昨年、欧州に向かう機内で「北のカナリアたち」を観ました。北海道最北の離島が舞台になっており、懐かしさがこみあげてきました。30年近く前になる北海道一周で訪れた夏の礼文・利尻、日差しはきびしいが大気は涼しく、野原には花があふれていた。なぜか思い出せないのですが、朝7時に宿を出て利尻富士頂上をめざし、15時の稚内行き連絡船に間に合うように、いまでいうトレイルランニングのように往復しました。以来、北海道には何度も行くのですが、残念ながら千歳--札幌といういつも同じコース。

しかし、ようやくこの4月に30数年ぶりのニセコに行けました。バスが便利だといわれましたが、むかし乗った列車に乗りたかった。札幌から小樽経由で倶知安・ニセコ。小樽からは単線。でも2時間少しの列車旅は物足りなく。こんなにも近かったんだと思いながら倶知安駅に降りると、目の前には蝦夷富士・羊蹄山。むかしと駅舎も変わっていないようで、風景も変わっていない。駅からはホテルのバスがあるというので、5分ほど待っているとバスがやってきました。

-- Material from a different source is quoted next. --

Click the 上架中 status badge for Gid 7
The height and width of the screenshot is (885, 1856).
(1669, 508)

しかし、懐かしのセンチメンタルジャーニーはここまで。
現在のニセコはスイスを思わせてくれました。初めてスイスに行ったのは、北海道一周から4、5年後だったと思います。なにもかもが絵はがきになる国。いまのニセコも絵はがきになります。うれしかったのは、若い人たちが経営しているレストラン。地元でできる野菜をふんだんに使ったランチ、ミルクがいっぱい入ったデザート、おなかいっぱいになっても千円少し。

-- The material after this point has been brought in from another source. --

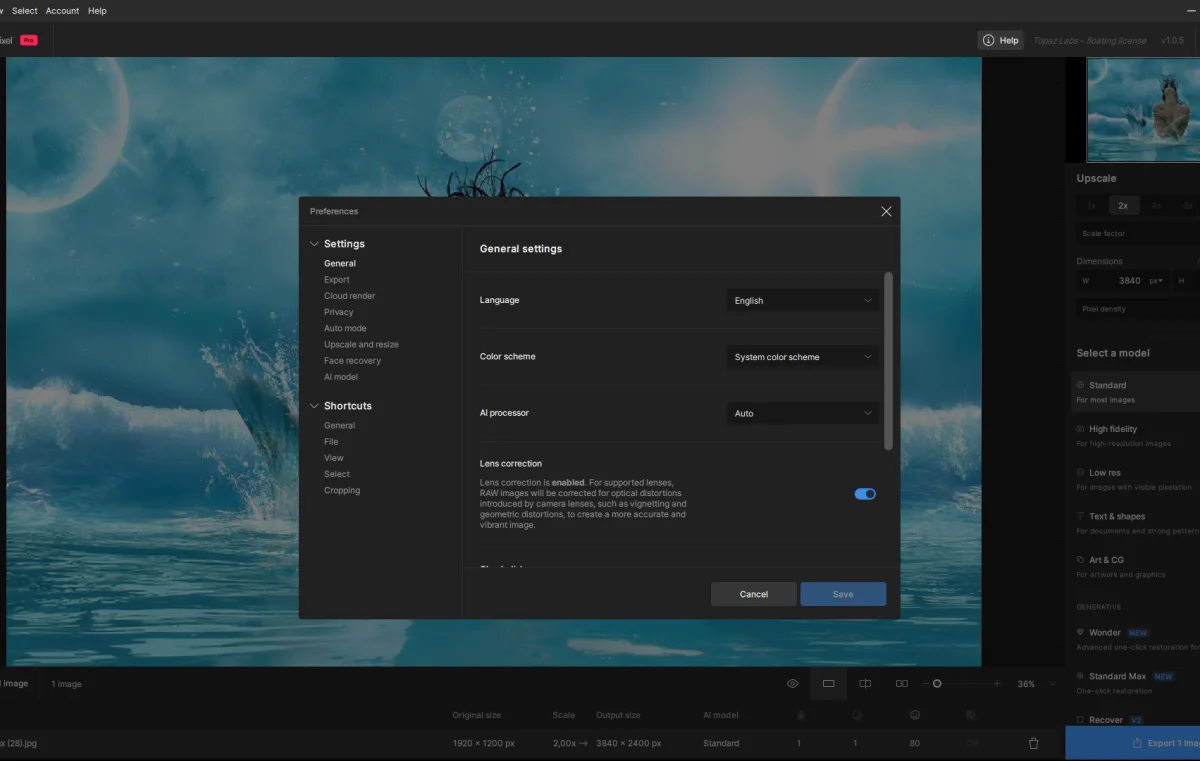
Task: Close the Preferences dialog with X
Action: [886, 211]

人も、インフラも、見違える、異なった時代になっていました。
うれしいことです。
長生きはするものだと納得しました。

話は変わりますが、ラクビー観戦が好きで30年以上になります。かつて人気があったのは早慶戦を中心とする大学ラクビー、社会人ラクビーもありましたが、地味なものでした。1987年早稲田大学が優勝したころから変化し始めたと思うのですが、プロではく、まだ国内が中心の時代でした。一方、1987年、第1回のラクビーワールドカップが開催されました。そして、海外では選手のプロ化とともに南半球のチームが躍進を遂げます。日本は第1回大会から出場しているのですが、これまでの成績は1勝2分21敗。特に1995年第3回大会にニュージーランドとの対戦は17−145。トップチームとの差は歴然でした。来年2015年の第8回はイングランドでの開催となっています。そして、2019年第9回ラクビーワールドカップは日本で開催されます。

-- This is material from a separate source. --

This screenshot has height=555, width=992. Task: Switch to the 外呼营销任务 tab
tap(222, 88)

IRB(国際ラクビー評議会)のランキングによると、日本は現在13位。1位はオールブラックスであるニュージーランド代表です。昨年の秋、オールブラックスとのテストマッチがあり、スコアは6−54、48点差の敗北。2013年オールブラックスは世界ランキング1位は当然としても、一度も破れることのなかったチームです。まさにトップに君臨しているわけですが、そのトップとの差が48点だということです。そして、日本代表の前監督とは違い、現監督は日本人選手中心となるチーム編成を行っています。

2019年日本開催のワールドカップでは、予選リーグを2勝以上し決勝トーナメント、つまりベスト8に入るということが目標となっているようです。開催国なのですから当然で、そのための日本代表の強化が進んでいるようです。
どこまで強くなれるのかわかりませんが、若い人は確実に力を付けています。
 
日本のすみずみまで豊かさを感じさせてくれるとともに、世界のトップクラスで活躍できる若者をみることのできる、これからも続くであろう良い時代の目撃者となっていきたいものです。

井戸 美枝(いど みえ)プロフィール
過去コラム一覧

CFP®、社会保険労務士。
社会保障審議会 企業年金部会委員

生活に身近な経済問題をはじめ、年金・社会保障問題を専門とし、経済エッセイストとして活動。人生の神髄はシンプルライフにあると信じる。

著書
世界一やさしい年金の本』(東洋経済新報社)『お金が貯まる人と、なぜか貯まらない人の習慣』(明日香出版社)など多数。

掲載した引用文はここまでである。